Lista de actividades:
(a) Según el texto para leer, ¿en medio de qué circunstancias se produce la declaración de Trump sobre el gobierno de Maduro? Enumérelas todas.
(b) Resuma en dos oraciones el texto para leer.

Texto para leer:
----

Se supone que, cuando se acerca Navidad, los ánimos se enfrían y las crispaciones se relajan. Esta, la de 2025, no corresponde a ese patrón. Puede que las anteriores tampoco; si hay un sentimiento tramposo, es la nostalgia. Pero este año parece que tendremos sobresaltos hasta el amargo final.
Está, verbigracia, la declaración, por parte de Trump, de que el gobierno de Maduro es terrorista. Esto, en medio de actos de piratería, ejecuciones extrajudiciales en el mar Caribe, y un clima de histeria creciente que podría estar anticipando una invasión. Tengo mis dudas, pero supongamos que, en efecto, se trata de eso. Siendo nuestro mundo mediático y político lo que es, resulta fácil prever que numerosas voces expresarán su felicidad ante esa perspectiva.

----

Información:
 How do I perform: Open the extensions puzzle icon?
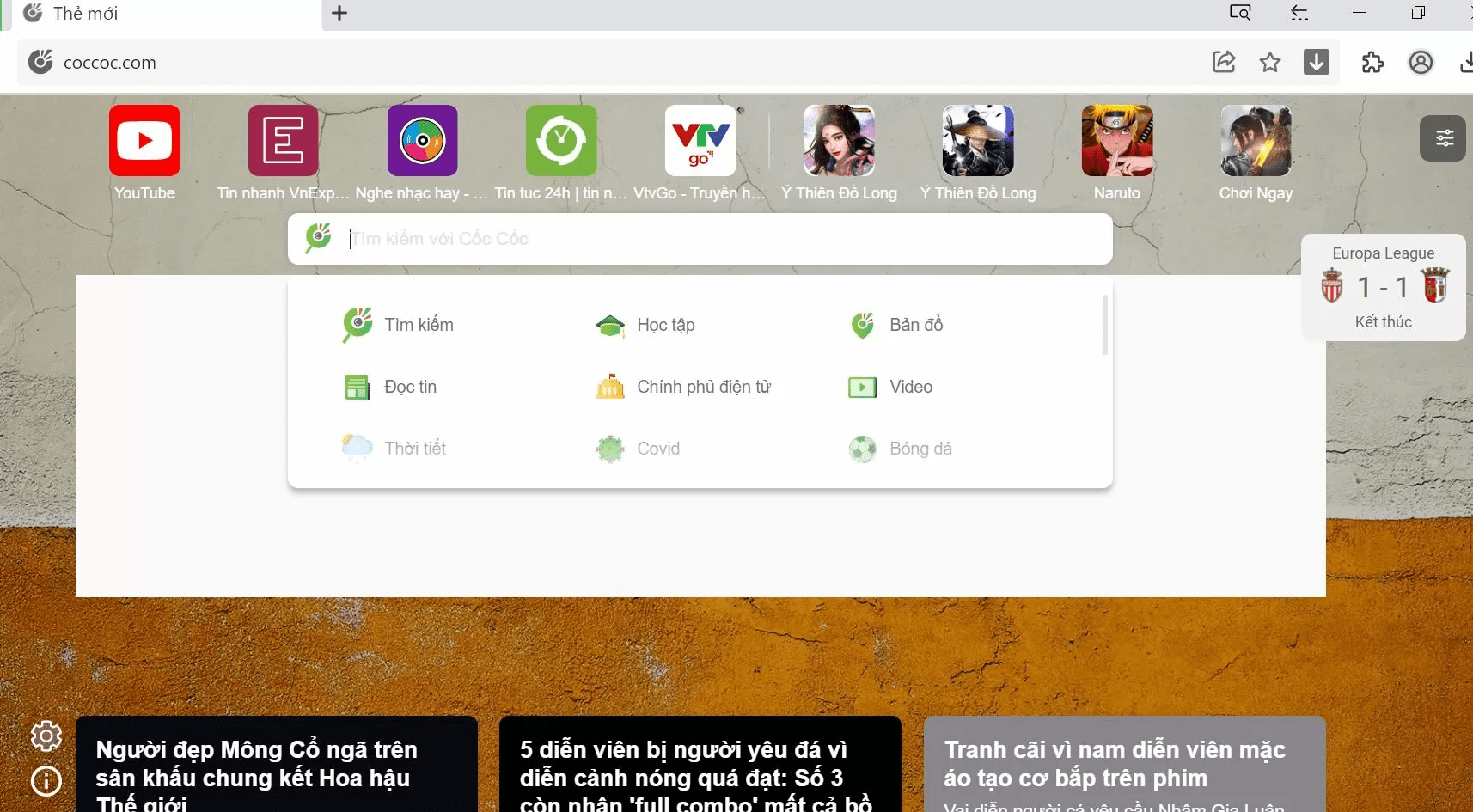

----

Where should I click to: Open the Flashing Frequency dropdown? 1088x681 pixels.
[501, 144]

----

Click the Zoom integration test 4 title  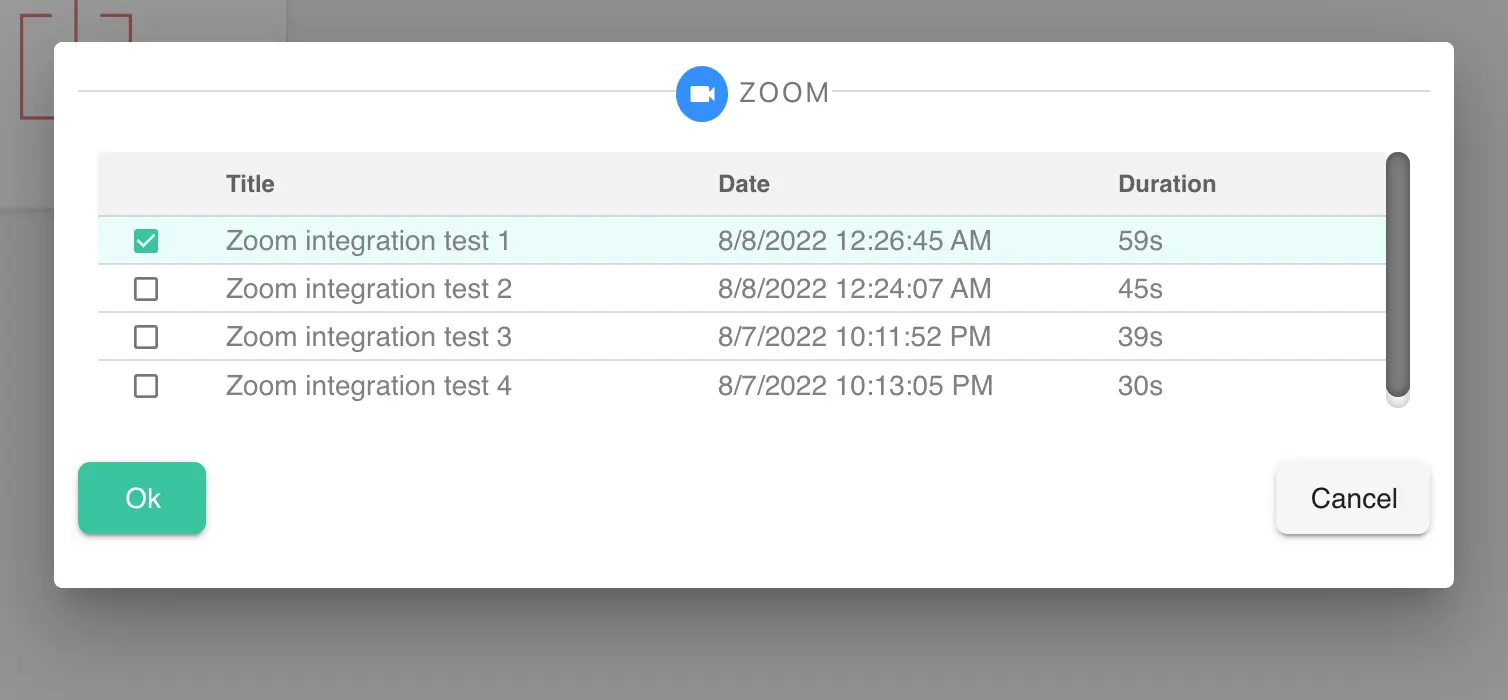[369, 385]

----

Respuestas por tarea:
(a)
- Actos de piratería
- Ejecuciones extrajudiciales en el mar Caribe
- Un clima de histeria creciente que podría estar anticipando una invasión

(b) La Navidad de 2025 no sigue el patrón por el que los ánimos se enfrían en esas fechas, y parece que habrá sobresaltos hasta el final. Como ejemplo se cita la declaración de Trump de que el gobierno de Maduro es terrorista, en un clima que podría anticipar una invasión, y se prevé que numerosas voces celebrarán esa perspectiva.